Nitrogen (N) is very important to plant growth and development by providing the building blocks for plant cell structure, carbohydrate production and protein synthesis. The N cycle is complex and very leaky as N compound transformations are influenced by microbial activity, cropland management and the environment.
Increasing N efficiency means getting more of the N into the plant in the form used by the plants when requirements are the highest. The chemical forms of N determine potential losses from the soil. Nitrate-N (NO3) has a negative charge and cannot be held by the soil cation-exchange capacity (CEC) and, therefore, is vulnerable to leaching with downward moving water.

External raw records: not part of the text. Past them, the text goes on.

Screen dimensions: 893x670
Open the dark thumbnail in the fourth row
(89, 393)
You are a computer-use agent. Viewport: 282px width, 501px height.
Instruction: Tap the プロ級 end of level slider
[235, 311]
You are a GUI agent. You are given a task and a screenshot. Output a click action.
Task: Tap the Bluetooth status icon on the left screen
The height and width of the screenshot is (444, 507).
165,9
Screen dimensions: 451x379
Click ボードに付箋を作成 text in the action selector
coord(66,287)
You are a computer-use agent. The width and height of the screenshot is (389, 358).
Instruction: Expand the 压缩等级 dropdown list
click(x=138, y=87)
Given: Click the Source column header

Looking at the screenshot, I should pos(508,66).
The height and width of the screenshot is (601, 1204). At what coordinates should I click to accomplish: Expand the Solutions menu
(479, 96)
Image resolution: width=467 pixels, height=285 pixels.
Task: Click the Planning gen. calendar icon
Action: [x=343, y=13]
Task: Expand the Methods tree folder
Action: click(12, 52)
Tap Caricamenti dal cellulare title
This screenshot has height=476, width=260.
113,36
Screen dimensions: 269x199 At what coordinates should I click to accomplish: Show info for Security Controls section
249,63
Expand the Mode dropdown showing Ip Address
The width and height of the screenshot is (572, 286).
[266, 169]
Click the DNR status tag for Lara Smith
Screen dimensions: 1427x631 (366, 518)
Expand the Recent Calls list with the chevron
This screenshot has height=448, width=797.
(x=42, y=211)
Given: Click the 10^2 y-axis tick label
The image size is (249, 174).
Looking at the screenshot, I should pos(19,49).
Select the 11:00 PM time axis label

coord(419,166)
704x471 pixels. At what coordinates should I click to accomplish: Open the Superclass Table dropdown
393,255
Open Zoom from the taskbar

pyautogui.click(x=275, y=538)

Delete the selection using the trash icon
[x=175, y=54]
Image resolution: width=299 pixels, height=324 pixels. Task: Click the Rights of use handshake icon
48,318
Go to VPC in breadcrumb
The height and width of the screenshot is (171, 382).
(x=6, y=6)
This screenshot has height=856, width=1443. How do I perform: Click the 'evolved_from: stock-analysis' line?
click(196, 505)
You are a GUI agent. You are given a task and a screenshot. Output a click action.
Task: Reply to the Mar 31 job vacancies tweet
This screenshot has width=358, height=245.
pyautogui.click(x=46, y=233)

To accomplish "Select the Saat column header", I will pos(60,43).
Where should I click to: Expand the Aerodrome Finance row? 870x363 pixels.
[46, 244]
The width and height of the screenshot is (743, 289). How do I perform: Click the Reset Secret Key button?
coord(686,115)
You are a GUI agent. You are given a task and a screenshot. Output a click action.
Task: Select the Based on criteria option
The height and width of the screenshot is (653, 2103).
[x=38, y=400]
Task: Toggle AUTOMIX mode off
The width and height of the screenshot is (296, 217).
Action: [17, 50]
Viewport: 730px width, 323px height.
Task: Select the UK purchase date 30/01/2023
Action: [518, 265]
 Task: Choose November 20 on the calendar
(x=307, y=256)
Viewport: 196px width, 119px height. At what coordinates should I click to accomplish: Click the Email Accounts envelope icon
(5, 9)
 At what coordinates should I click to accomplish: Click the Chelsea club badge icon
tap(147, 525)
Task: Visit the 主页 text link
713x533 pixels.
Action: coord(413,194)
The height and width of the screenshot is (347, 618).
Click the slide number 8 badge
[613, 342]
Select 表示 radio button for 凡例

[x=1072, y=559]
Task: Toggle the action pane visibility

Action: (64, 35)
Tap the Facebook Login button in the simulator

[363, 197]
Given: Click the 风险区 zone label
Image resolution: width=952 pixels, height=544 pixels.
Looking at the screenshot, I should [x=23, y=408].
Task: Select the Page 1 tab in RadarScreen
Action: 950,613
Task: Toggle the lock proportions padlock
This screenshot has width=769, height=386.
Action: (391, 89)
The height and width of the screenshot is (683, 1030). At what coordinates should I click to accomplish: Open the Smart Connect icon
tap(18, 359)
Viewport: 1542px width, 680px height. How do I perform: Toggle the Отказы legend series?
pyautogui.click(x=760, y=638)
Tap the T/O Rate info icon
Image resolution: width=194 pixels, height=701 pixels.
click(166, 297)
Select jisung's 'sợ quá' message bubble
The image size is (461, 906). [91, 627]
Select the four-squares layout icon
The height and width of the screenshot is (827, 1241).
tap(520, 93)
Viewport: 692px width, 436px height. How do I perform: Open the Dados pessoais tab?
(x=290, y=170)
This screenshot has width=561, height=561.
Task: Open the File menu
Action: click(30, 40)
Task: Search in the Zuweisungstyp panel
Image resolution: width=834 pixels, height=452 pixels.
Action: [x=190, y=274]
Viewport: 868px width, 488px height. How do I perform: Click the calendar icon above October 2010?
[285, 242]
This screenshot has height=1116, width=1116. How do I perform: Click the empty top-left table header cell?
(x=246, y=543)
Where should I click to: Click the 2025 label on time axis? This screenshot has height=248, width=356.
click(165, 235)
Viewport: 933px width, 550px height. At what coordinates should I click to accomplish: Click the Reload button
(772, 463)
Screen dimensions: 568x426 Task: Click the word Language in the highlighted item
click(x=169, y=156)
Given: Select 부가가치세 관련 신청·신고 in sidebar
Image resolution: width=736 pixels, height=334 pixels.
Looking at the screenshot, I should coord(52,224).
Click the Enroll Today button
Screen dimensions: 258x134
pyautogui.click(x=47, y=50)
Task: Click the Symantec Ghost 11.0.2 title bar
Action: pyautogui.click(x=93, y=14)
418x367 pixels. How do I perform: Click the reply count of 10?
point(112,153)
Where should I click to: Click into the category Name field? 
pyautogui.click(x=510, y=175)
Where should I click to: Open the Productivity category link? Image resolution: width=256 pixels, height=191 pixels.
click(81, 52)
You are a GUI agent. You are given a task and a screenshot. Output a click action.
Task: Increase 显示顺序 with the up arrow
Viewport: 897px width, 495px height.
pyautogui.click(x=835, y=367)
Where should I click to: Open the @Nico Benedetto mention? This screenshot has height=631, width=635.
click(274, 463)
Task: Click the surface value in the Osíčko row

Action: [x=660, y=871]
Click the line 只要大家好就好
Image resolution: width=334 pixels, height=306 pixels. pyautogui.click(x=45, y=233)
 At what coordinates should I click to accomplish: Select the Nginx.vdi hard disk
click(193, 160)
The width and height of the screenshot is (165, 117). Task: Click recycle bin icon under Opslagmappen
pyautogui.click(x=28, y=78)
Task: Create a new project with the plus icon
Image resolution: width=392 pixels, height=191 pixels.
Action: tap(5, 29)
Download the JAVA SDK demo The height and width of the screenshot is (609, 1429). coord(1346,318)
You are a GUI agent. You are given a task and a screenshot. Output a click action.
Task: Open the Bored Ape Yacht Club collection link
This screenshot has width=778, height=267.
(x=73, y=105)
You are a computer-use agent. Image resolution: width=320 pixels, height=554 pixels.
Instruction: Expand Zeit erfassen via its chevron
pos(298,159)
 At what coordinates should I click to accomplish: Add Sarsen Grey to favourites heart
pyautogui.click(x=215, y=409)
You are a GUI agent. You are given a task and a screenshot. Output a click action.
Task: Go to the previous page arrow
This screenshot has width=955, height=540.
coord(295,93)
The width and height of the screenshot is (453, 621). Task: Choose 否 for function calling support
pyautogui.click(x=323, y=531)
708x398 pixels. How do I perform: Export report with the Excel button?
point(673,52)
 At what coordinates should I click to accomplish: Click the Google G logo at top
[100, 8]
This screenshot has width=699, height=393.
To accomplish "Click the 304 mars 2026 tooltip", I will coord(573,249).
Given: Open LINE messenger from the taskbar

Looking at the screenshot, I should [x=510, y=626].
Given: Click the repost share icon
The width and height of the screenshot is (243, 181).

Ammonia-N (NH3) is a gas and can, therefore, be lost to the atmosphere by volatilization. Only ammonium-N (NH4) is positively charged and can be held by the soil CEC; however, nitrification through microbial activity prevents N from being in this form for extended periods. There are several N fertilizer additives to keep N in chemical forms that are not vulnerable to loss and which can result in greater N use efficiency.
Compounds that limit N losses from volatilization are applied to urea-based N fertilizers that inhibit the active sites on the urease enzyme, which then slows conversions of urea to NH3 gas. Urease enzyme inhibition would be recommended when urea fertilizers are to remain on the soil surface waiting for precipitation to dissolve and move them into the soil.
A very common and well-known urease inhibitor is NBPT (N-(n-butyl) thiophosphoric acid triamide), which is currently marketed as several trade-name products. Ammonium thio-sulfate fertilizer is also known to reduce urease activity but not at a consistent level as NBPT.
Nitrification inhibitors keep N as NH4 by slowing nitrosomonas bacterial activity in the soil, which is part of the conversion of NH4 to NO3. The two well-known active ingredients are nitrapyrin and dicyandiamide. Use of these compounds would be recommended when N fertilizers are applied well in advance of heavy crop use, therefore keeping N as NH4 that is held to the soil CEC and protected from leaching.
Cooler soil temperatures decrease nitrosomonas activity, resulting in less NH4 to NO3 conversions. Therefore, nitrification inhibitors have typically been applied in the fall with anhydrous ammonia to keep N as NH4 until soil temperatures cool below 50°F. However, due to higher N fertilizer prices and environmental awareness, growers are considering protecting N with spring applications of nitrification inhibitors as well.
Drs. Goos and Franzen at North Dakota State University have completed extensive research on N fertilizer additives and have provided strong education resources.